Boterhammen eten met de jonge Tom Lanoye en Herman Brusselmans

Guido Lauwaert
Guido Lauwaert Opiniemaker

Ooit speelde Guido Lauwaert als uitbater van de Gentse Poëziewinkel gastheer én ambiancemaker voor heel wat Vlaamse auteurs van naam en faam: van Hugo Claus en Jotie T’Hooft tot Tom Lanoye en Herman Brusselmans.

In NRC Handelsblad lees ik op de achterpagina ‘flessenpost’ van schrijfster Pia de Jong. Ze verhuisde met haar gezin van Amsterdam naar Princeton, in de Verenigde Staten. Wekelijks schrijft ze over wat haar opvalt. In haar bijdrage van 24 maart heeft ze het over 14 maart, π-dag en de verjaardag van Albert Einstein. Het wordt uitbundig gevierd. Wie er echter volkomen over het hoofd wordt gezien is Sylvia Beach. Het lot nu eenmaal van portiers, gastheren, kortom allen die artiesten in de beginfase aan hun godenstatus hebben geholpen.

* Korte opdracht
Schrijf een stuk van het tekstfragment woordelijk over. Begin bij de woorden "In NRC Handelsblad" en stop na "godenstatus hebben geholpen.".

* Vastgelegde gegevens

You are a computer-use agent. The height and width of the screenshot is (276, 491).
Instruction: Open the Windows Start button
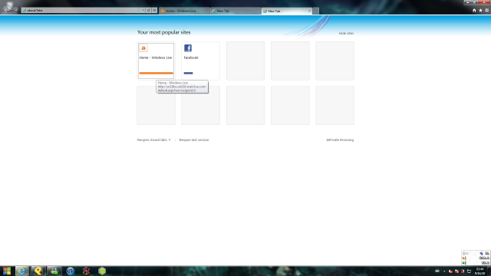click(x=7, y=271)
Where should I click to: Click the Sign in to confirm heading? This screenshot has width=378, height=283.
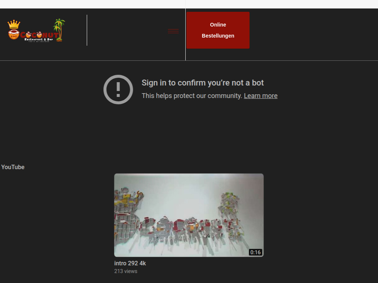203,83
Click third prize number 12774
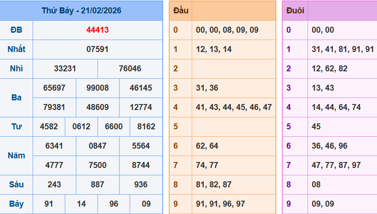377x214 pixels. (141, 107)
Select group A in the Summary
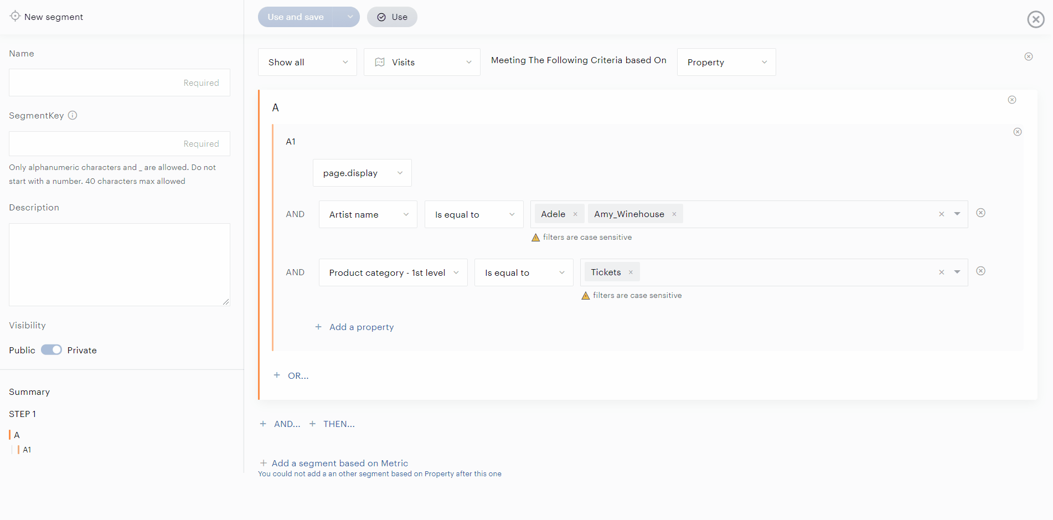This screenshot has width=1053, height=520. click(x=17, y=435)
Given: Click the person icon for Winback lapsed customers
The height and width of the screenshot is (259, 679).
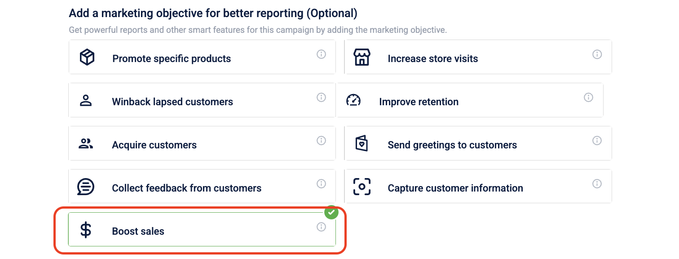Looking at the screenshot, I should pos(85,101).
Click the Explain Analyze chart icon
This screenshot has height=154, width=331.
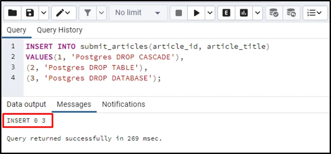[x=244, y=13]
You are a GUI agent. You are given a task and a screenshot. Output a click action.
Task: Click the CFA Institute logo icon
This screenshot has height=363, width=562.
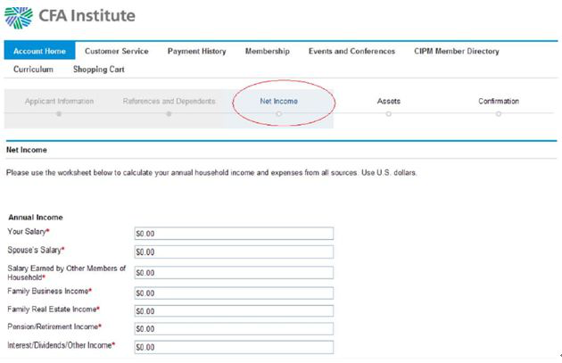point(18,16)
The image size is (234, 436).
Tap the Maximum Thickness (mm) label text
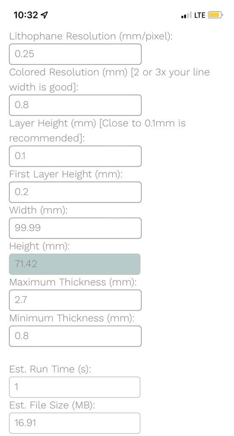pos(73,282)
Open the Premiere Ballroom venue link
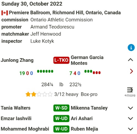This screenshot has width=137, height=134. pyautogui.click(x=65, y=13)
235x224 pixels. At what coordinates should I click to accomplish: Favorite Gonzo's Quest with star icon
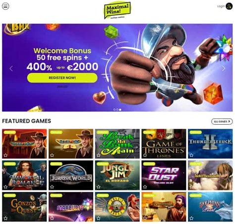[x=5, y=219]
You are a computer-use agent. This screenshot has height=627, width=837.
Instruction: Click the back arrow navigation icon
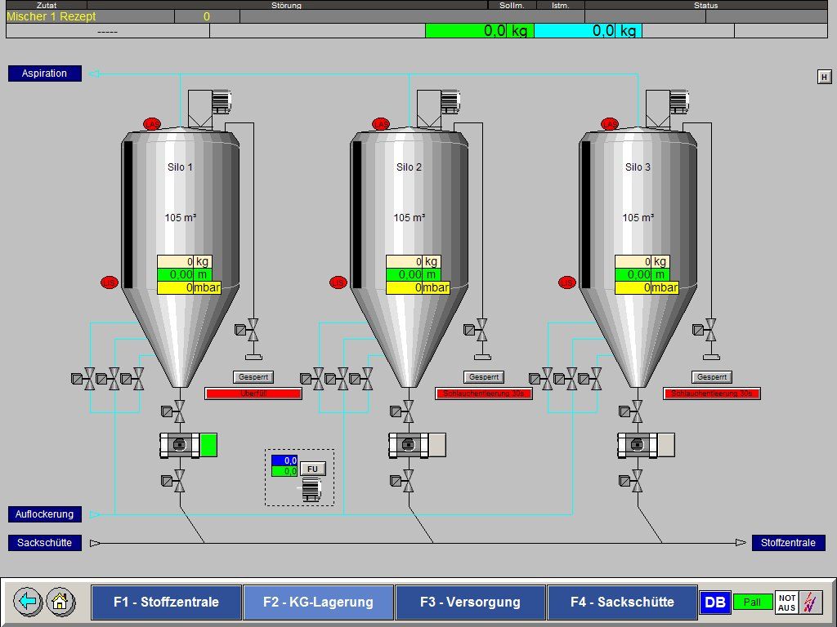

* Geschreven antwoord
In NRC Handelsblad lees ik op de achterpagina ‘flessenpost’ van schrijfster Pia de Jong. Ze verhuisde met haar gezin van Amsterdam naar Princeton, in de Verenigde Staten. Wekelijks schrijft ze over wat haar opvalt. In haar bijdrage van 24 maart heeft ze het over 14 maart, π-dag en de verjaardag van Albert Einstein. Het wordt uitbundig gevierd. Wie er echter volkomen over het hoofd wordt gezien is Sylvia Beach. Het lot nu eenmaal van portiers, gastheren, kortom allen die artiesten in de beginfase aan hun godenstatus hebben geholpen.